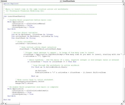Screen dimensions: 125x105
Task: Click the Procedure View button
Action: pyautogui.click(x=1, y=104)

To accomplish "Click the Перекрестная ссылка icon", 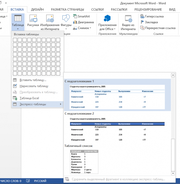I will click(x=143, y=28).
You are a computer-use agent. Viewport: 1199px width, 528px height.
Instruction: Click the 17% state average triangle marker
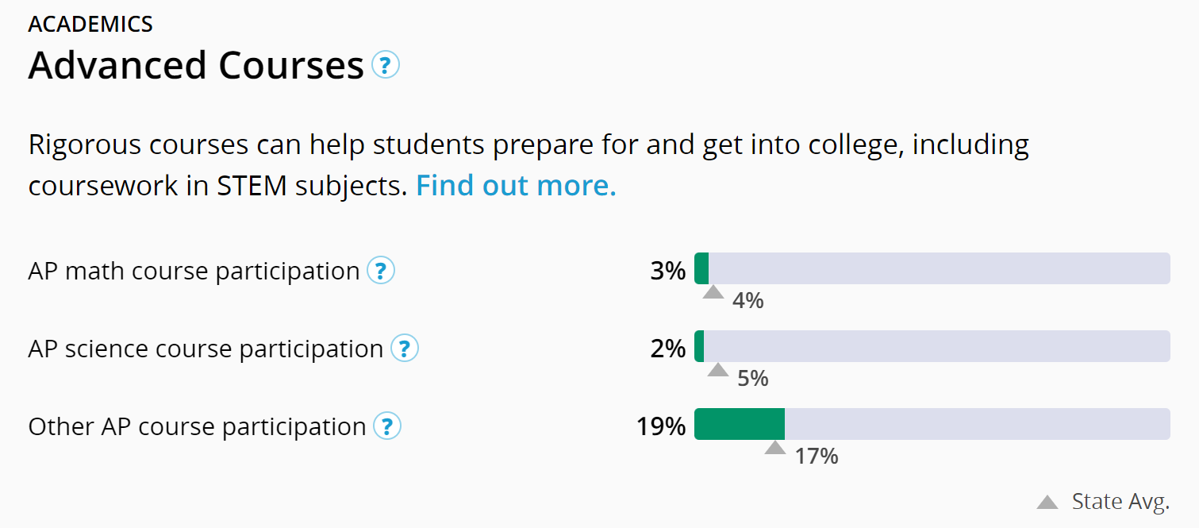pos(774,448)
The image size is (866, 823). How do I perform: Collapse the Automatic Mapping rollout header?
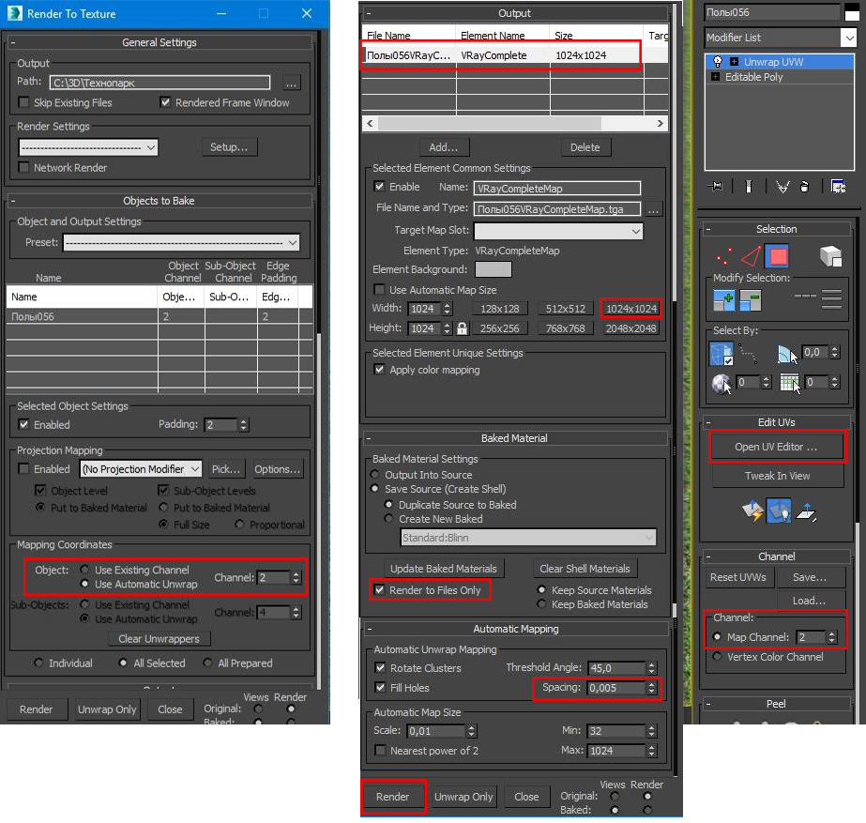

> [Exercise goal]: Copy out, word for word, everything from the line that contains "You are a computer-use" down to the last of the lines above. Leave out the pictures.

> [Result of this exercise]:
You are a computer-use agent. Viewport: 1199px width, 528px height.
Instruction: Click the 17% state average triangle marker
pos(774,448)
The image size is (866, 823). How do I perform: Collapse the Automatic Mapping rollout header?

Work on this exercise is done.